* **Instructions to follow**: Set down all of the data that follows, keeping every character.
----- Information -----
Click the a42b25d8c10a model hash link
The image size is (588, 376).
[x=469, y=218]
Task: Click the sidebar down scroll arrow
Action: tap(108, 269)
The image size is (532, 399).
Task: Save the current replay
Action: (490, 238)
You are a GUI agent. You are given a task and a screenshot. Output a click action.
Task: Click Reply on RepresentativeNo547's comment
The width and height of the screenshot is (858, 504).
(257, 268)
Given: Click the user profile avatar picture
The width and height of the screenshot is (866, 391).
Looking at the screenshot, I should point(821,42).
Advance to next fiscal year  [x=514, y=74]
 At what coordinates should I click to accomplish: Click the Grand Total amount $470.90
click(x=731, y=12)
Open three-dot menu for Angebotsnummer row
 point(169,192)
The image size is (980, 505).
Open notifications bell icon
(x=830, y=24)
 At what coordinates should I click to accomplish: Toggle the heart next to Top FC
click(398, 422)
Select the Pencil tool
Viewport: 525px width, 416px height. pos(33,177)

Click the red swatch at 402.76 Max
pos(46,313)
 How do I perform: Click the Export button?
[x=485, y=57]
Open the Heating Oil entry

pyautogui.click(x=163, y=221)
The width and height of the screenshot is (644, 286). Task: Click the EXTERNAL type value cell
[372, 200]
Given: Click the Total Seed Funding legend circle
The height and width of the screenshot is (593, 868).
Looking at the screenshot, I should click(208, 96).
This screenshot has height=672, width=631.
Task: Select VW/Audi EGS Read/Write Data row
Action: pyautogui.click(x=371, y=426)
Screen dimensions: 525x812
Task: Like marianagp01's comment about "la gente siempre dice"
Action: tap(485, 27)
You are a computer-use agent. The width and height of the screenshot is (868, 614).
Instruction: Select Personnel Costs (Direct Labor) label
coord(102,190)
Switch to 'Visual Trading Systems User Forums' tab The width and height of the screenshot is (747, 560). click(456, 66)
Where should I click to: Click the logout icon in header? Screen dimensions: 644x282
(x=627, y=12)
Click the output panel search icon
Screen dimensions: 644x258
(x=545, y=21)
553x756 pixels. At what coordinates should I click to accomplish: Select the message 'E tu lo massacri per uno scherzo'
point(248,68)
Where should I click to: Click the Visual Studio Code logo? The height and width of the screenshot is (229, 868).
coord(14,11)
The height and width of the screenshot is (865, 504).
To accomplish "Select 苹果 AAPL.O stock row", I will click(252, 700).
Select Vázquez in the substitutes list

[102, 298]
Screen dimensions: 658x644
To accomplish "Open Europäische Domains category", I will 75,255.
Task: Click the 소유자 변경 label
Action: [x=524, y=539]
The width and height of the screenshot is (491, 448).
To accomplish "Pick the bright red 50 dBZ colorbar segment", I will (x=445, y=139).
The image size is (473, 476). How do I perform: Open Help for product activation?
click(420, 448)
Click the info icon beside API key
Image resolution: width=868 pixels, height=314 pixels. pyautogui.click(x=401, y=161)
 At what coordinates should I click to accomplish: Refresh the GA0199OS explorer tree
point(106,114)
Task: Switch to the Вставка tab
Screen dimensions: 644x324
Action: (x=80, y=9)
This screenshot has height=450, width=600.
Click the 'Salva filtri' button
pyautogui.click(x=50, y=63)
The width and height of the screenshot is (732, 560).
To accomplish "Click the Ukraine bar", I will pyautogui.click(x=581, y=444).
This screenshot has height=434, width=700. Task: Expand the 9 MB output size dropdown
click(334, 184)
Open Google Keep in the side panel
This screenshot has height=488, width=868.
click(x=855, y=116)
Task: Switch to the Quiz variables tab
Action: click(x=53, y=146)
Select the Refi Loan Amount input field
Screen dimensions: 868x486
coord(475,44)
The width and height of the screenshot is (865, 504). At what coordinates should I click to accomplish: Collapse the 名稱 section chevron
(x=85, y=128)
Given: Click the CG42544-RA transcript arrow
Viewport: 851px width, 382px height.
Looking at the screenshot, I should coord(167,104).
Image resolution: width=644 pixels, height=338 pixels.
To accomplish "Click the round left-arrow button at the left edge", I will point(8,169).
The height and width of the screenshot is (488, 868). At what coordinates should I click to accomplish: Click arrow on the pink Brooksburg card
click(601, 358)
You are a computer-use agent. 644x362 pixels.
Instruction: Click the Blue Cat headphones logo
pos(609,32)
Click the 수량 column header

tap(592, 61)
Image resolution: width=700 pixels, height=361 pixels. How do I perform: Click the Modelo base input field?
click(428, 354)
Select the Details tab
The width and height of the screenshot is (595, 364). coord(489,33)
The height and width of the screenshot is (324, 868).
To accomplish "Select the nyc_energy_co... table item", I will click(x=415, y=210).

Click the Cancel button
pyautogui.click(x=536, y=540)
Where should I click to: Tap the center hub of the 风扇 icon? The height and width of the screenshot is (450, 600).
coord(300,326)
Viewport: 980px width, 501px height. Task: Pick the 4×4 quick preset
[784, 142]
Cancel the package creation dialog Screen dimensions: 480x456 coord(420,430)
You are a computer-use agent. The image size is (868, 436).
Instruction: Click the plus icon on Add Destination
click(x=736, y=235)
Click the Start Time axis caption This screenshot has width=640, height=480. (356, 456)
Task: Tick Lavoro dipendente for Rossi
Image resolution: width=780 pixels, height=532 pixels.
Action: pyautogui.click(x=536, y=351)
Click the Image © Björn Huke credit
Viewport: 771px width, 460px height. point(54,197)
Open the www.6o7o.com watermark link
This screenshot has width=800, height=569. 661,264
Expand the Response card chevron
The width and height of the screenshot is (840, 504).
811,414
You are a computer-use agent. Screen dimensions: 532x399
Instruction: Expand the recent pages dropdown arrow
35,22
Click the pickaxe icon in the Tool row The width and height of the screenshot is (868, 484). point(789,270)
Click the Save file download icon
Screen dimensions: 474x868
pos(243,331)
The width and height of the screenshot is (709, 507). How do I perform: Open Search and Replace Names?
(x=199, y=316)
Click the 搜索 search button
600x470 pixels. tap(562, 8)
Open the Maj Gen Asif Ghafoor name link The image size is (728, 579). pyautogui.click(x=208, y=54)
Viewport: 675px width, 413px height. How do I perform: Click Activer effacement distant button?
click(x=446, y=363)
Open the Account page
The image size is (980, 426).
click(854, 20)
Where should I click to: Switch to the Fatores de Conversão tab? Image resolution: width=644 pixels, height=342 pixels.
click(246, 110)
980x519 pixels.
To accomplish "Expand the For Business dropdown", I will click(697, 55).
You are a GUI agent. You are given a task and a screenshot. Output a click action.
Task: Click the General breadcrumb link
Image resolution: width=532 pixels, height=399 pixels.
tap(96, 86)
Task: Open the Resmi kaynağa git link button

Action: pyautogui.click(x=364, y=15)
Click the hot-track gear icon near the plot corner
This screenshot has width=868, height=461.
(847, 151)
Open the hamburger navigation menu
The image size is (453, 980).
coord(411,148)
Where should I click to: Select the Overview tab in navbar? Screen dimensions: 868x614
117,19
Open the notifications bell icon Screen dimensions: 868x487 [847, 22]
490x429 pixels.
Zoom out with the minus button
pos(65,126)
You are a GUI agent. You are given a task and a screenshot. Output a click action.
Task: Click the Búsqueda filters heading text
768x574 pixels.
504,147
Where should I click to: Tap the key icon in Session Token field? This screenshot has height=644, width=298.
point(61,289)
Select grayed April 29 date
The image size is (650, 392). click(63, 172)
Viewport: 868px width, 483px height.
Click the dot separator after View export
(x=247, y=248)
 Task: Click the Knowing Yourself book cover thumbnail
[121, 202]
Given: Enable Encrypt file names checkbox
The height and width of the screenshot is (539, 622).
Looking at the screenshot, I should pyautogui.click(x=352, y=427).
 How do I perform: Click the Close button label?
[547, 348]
-----
* **Output for this exercise**:
Click the a42b25d8c10a model hash link
The image size is (588, 376).
[x=469, y=218]
Task: Click the sidebar down scroll arrow
Action: tap(108, 269)
The image size is (532, 399).
Task: Save the current replay
Action: (490, 238)
You are a GUI agent. You are given a task and a screenshot. Output a click action.
Task: Click Reply on RepresentativeNo547's comment
The width and height of the screenshot is (858, 504).
(257, 268)
Given: Click the user profile avatar picture
The width and height of the screenshot is (866, 391).
Looking at the screenshot, I should point(821,42).
Advance to next fiscal year  [x=514, y=74]
 At what coordinates should I click to accomplish: Click the Grand Total amount $470.90
click(x=731, y=12)
Open three-dot menu for Angebotsnummer row
 point(169,192)
The image size is (980, 505).
Open notifications bell icon
(x=830, y=24)
 At what coordinates should I click to accomplish: Toggle the heart next to Top FC
click(398, 422)
Select the Pencil tool
Viewport: 525px width, 416px height. pos(33,177)

Click the red swatch at 402.76 Max
pos(46,313)
 How do I perform: Click the Export button?
[x=485, y=57]
Open the Heating Oil entry

pyautogui.click(x=163, y=221)
The width and height of the screenshot is (644, 286). Task: Click the EXTERNAL type value cell
[372, 200]
Given: Click the Total Seed Funding legend circle
The height and width of the screenshot is (593, 868).
Looking at the screenshot, I should click(208, 96).
This screenshot has height=672, width=631.
Task: Select VW/Audi EGS Read/Write Data row
Action: pyautogui.click(x=371, y=426)
Screen dimensions: 525x812
Task: Like marianagp01's comment about "la gente siempre dice"
Action: tap(485, 27)
You are a computer-use agent. The width and height of the screenshot is (868, 614).
Instruction: Select Personnel Costs (Direct Labor) label
coord(102,190)
Switch to 'Visual Trading Systems User Forums' tab The width and height of the screenshot is (747, 560). click(456, 66)
Where should I click to: Click the logout icon in header? Screen dimensions: 644x282
(x=627, y=12)
Click the output panel search icon
Screen dimensions: 644x258
(x=545, y=21)
553x756 pixels. At what coordinates should I click to accomplish: Select the message 'E tu lo massacri per uno scherzo'
point(248,68)
Where should I click to: Click the Visual Studio Code logo? The height and width of the screenshot is (229, 868).
coord(14,11)
The height and width of the screenshot is (865, 504).
To accomplish "Select 苹果 AAPL.O stock row", I will click(252, 700).
Select Vázquez in the substitutes list

[102, 298]
Screen dimensions: 658x644
To accomplish "Open Europäische Domains category", I will 75,255.
Task: Click the 소유자 변경 label
Action: [x=524, y=539]
The width and height of the screenshot is (491, 448).
To accomplish "Pick the bright red 50 dBZ colorbar segment", I will (x=445, y=139).
The image size is (473, 476). How do I perform: Open Help for product activation?
click(420, 448)
Click the info icon beside API key
Image resolution: width=868 pixels, height=314 pixels. pyautogui.click(x=401, y=161)
 At what coordinates should I click to accomplish: Refresh the GA0199OS explorer tree
point(106,114)
Task: Switch to the Вставка tab
Screen dimensions: 644x324
Action: (x=80, y=9)
This screenshot has height=450, width=600.
Click the 'Salva filtri' button
pyautogui.click(x=50, y=63)
The width and height of the screenshot is (732, 560).
To accomplish "Click the Ukraine bar", I will pyautogui.click(x=581, y=444).
This screenshot has height=434, width=700. Task: Expand the 9 MB output size dropdown
click(334, 184)
Open Google Keep in the side panel
This screenshot has height=488, width=868.
click(x=855, y=116)
Task: Switch to the Quiz variables tab
Action: click(x=53, y=146)
Select the Refi Loan Amount input field
Screen dimensions: 868x486
coord(475,44)
The width and height of the screenshot is (865, 504). At what coordinates should I click to accomplish: Collapse the 名稱 section chevron
(x=85, y=128)
Given: Click the CG42544-RA transcript arrow
Viewport: 851px width, 382px height.
Looking at the screenshot, I should coord(167,104).
Image resolution: width=644 pixels, height=338 pixels.
To accomplish "Click the round left-arrow button at the left edge", I will point(8,169).
The height and width of the screenshot is (488, 868). At what coordinates should I click to accomplish: Click arrow on the pink Brooksburg card
click(601, 358)
You are a computer-use agent. 644x362 pixels.
Instruction: Click the Blue Cat headphones logo
pos(609,32)
Click the 수량 column header

tap(592, 61)
Image resolution: width=700 pixels, height=361 pixels. How do I perform: Click the Modelo base input field?
click(428, 354)
Select the Details tab
The width and height of the screenshot is (595, 364). coord(489,33)
The height and width of the screenshot is (324, 868).
To accomplish "Select the nyc_energy_co... table item", I will click(x=415, y=210).

Click the Cancel button
pyautogui.click(x=536, y=540)
Where should I click to: Tap the center hub of the 风扇 icon? The height and width of the screenshot is (450, 600).
coord(300,326)
Viewport: 980px width, 501px height. Task: Pick the 4×4 quick preset
[784, 142]
Cancel the package creation dialog Screen dimensions: 480x456 coord(420,430)
You are a computer-use agent. The image size is (868, 436).
Instruction: Click the plus icon on Add Destination
click(x=736, y=235)
Click the Start Time axis caption This screenshot has width=640, height=480. (356, 456)
Task: Tick Lavoro dipendente for Rossi
Image resolution: width=780 pixels, height=532 pixels.
Action: pyautogui.click(x=536, y=351)
Click the Image © Björn Huke credit
Viewport: 771px width, 460px height. point(54,197)
Open the www.6o7o.com watermark link
This screenshot has width=800, height=569. 661,264
Expand the Response card chevron
The width and height of the screenshot is (840, 504).
811,414
You are a computer-use agent. Screen dimensions: 532x399
Instruction: Expand the recent pages dropdown arrow
35,22
Click the pickaxe icon in the Tool row The width and height of the screenshot is (868, 484). point(789,270)
Click the Save file download icon
Screen dimensions: 474x868
pos(243,331)
The width and height of the screenshot is (709, 507). How do I perform: Open Search and Replace Names?
(x=199, y=316)
Click the 搜索 search button
600x470 pixels. tap(562, 8)
Open the Maj Gen Asif Ghafoor name link The image size is (728, 579). pyautogui.click(x=208, y=54)
Viewport: 675px width, 413px height. How do I perform: Click Activer effacement distant button?
click(x=446, y=363)
Open the Account page
The image size is (980, 426).
click(854, 20)
Where should I click to: Switch to the Fatores de Conversão tab? Image resolution: width=644 pixels, height=342 pixels.
click(246, 110)
980x519 pixels.
To accomplish "Expand the For Business dropdown", I will click(697, 55).
You are a GUI agent. You are given a task and a screenshot. Output a click action.
Task: Click the General breadcrumb link
Image resolution: width=532 pixels, height=399 pixels.
tap(96, 86)
Task: Open the Resmi kaynağa git link button

Action: pyautogui.click(x=364, y=15)
Click the hot-track gear icon near the plot corner
This screenshot has width=868, height=461.
(847, 151)
Open the hamburger navigation menu
The image size is (453, 980).
coord(411,148)
Where should I click to: Select the Overview tab in navbar? Screen dimensions: 868x614
117,19
Open the notifications bell icon Screen dimensions: 868x487 [847, 22]
490x429 pixels.
Zoom out with the minus button
pos(65,126)
You are a GUI agent. You are given a task and a screenshot. Output a click action.
Task: Click the Búsqueda filters heading text
768x574 pixels.
504,147
Where should I click to: Tap the key icon in Session Token field? This screenshot has height=644, width=298.
point(61,289)
Select grayed April 29 date
The image size is (650, 392). click(63, 172)
Viewport: 868px width, 483px height.
Click the dot separator after View export
(x=247, y=248)
 Task: Click the Knowing Yourself book cover thumbnail
[121, 202]
Given: Enable Encrypt file names checkbox
The height and width of the screenshot is (539, 622).
Looking at the screenshot, I should pyautogui.click(x=352, y=427).
 How do I perform: Click the Close button label?
[547, 348]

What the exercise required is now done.